Repeat exactly the lines below from the line that contains "The height and width of the screenshot is (706, 920)." to the last line, inclusive, without the pictures.

■ ■ ■ ■

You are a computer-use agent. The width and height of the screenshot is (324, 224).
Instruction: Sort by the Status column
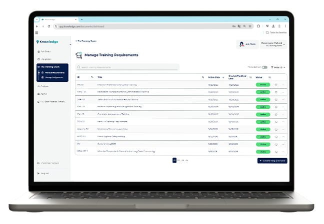point(270,77)
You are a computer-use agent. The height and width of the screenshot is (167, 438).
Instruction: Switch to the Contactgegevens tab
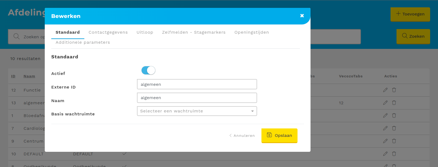108,32
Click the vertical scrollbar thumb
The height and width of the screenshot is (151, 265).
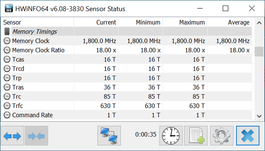click(259, 52)

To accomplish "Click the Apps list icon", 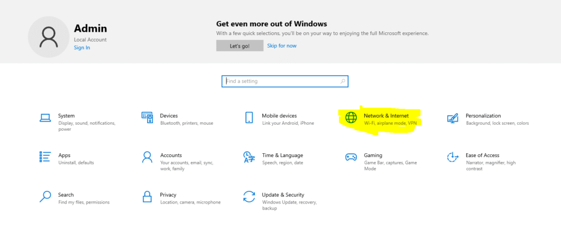I will point(45,158).
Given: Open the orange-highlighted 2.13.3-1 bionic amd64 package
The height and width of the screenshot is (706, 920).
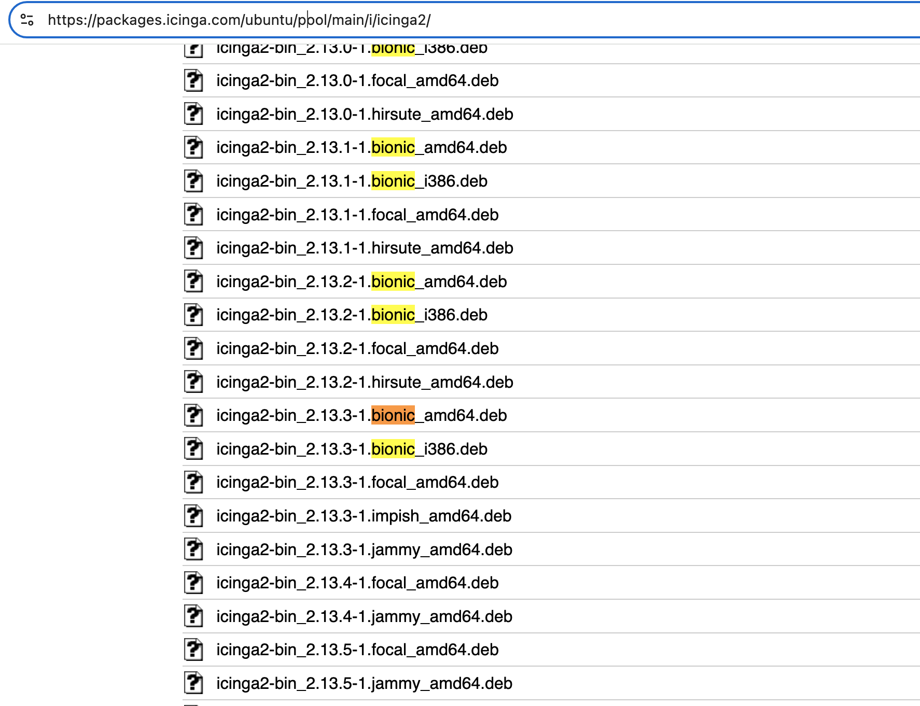Looking at the screenshot, I should 361,416.
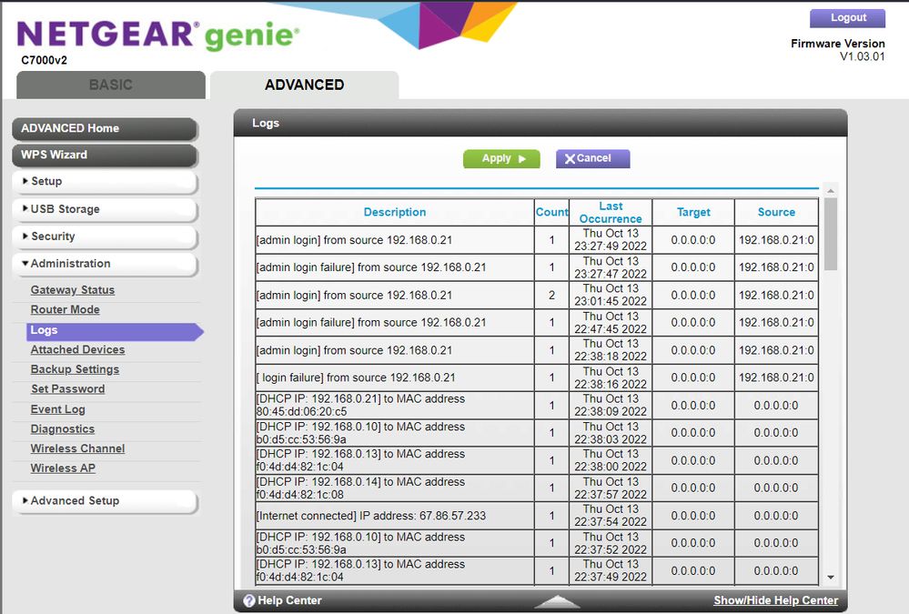Click the Help Center question mark icon
The height and width of the screenshot is (614, 909).
pos(248,600)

■ ■ ■ ■

Written reply.
The height and width of the screenshot is (706, 920).
Looking at the screenshot, I should 361,416.
Click the Help Center question mark icon
The height and width of the screenshot is (614, 909).
pos(248,600)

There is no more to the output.